- [Work to be completed] Copy out the lines of the items character for character, starting at the line that contains "The image size is (1568, 491)." and ending at the line that contains "Action: click(x=904, y=751)", with both of those lines included.

+ + + + + + +

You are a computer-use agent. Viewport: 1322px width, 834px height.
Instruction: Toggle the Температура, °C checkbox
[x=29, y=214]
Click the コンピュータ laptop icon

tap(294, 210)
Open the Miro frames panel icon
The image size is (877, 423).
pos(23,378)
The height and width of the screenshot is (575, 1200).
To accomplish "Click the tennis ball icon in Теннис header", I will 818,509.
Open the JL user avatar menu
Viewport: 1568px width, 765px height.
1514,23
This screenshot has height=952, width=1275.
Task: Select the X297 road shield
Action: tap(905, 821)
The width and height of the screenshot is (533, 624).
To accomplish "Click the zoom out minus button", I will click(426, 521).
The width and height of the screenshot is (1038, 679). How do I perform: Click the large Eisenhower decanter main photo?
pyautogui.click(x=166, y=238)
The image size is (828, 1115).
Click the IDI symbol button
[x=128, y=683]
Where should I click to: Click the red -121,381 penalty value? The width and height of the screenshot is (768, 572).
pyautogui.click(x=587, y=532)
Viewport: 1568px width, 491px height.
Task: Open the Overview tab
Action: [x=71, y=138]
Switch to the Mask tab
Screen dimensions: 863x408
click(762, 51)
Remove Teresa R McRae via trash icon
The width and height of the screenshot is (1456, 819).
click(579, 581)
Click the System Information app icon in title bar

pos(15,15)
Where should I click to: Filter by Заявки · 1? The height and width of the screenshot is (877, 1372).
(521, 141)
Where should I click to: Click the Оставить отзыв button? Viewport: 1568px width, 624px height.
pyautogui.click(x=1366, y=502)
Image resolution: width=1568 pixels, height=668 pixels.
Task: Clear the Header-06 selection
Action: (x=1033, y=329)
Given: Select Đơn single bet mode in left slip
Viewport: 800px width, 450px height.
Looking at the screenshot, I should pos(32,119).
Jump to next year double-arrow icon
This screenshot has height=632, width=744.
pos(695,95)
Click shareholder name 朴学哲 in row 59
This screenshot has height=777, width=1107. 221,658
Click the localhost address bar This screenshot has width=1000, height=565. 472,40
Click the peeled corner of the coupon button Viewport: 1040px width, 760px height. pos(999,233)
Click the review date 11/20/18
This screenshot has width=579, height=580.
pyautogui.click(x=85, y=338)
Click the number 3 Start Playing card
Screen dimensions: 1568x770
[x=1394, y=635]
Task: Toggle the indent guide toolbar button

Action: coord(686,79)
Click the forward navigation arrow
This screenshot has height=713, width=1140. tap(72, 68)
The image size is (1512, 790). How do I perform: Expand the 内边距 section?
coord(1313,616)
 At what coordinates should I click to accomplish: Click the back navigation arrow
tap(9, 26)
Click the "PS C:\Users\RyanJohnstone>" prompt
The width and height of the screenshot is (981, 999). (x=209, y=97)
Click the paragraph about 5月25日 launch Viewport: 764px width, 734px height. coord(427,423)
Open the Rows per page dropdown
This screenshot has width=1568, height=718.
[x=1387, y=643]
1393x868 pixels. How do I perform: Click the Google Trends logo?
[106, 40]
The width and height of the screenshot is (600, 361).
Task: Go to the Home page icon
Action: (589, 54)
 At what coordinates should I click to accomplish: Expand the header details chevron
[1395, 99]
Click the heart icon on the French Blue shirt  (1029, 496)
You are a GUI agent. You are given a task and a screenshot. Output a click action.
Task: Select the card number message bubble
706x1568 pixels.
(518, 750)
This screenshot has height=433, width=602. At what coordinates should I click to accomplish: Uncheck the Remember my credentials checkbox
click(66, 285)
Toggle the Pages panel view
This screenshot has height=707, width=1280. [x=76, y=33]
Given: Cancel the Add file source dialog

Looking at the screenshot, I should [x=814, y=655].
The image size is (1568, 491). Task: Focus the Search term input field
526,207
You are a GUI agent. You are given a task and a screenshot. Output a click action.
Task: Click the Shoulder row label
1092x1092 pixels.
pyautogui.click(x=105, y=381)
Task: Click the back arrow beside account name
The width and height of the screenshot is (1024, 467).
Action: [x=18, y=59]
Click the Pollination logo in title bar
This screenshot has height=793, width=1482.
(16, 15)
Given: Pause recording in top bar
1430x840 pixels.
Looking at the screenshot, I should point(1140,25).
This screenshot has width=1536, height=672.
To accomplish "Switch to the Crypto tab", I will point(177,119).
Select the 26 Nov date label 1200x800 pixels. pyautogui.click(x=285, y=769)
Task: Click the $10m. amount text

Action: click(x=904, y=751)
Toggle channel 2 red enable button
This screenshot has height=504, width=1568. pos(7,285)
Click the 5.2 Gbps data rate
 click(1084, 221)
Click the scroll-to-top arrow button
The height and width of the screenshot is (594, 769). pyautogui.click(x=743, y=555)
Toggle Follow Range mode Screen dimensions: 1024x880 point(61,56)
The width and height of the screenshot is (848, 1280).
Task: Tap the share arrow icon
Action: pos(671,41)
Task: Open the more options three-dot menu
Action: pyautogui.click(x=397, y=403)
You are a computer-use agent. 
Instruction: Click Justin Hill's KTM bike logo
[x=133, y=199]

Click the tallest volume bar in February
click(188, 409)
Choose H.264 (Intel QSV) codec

+ + + + + + +

- [Exercise answer]
The image size is (1568, 491). Task: Focus the Search term input field
526,207
You are a GUI agent. You are given a task and a screenshot. Output a click action.
Task: Click the Shoulder row label
1092x1092 pixels.
pyautogui.click(x=105, y=381)
Task: Click the back arrow beside account name
The width and height of the screenshot is (1024, 467).
Action: [x=18, y=59]
Click the Pollination logo in title bar
This screenshot has height=793, width=1482.
(16, 15)
Given: Pause recording in top bar
1430x840 pixels.
Looking at the screenshot, I should point(1140,25).
This screenshot has width=1536, height=672.
To accomplish "Switch to the Crypto tab", I will point(177,119).
Select the 26 Nov date label 1200x800 pixels. pyautogui.click(x=285, y=769)
Task: Click the $10m. amount text

Action: click(x=904, y=751)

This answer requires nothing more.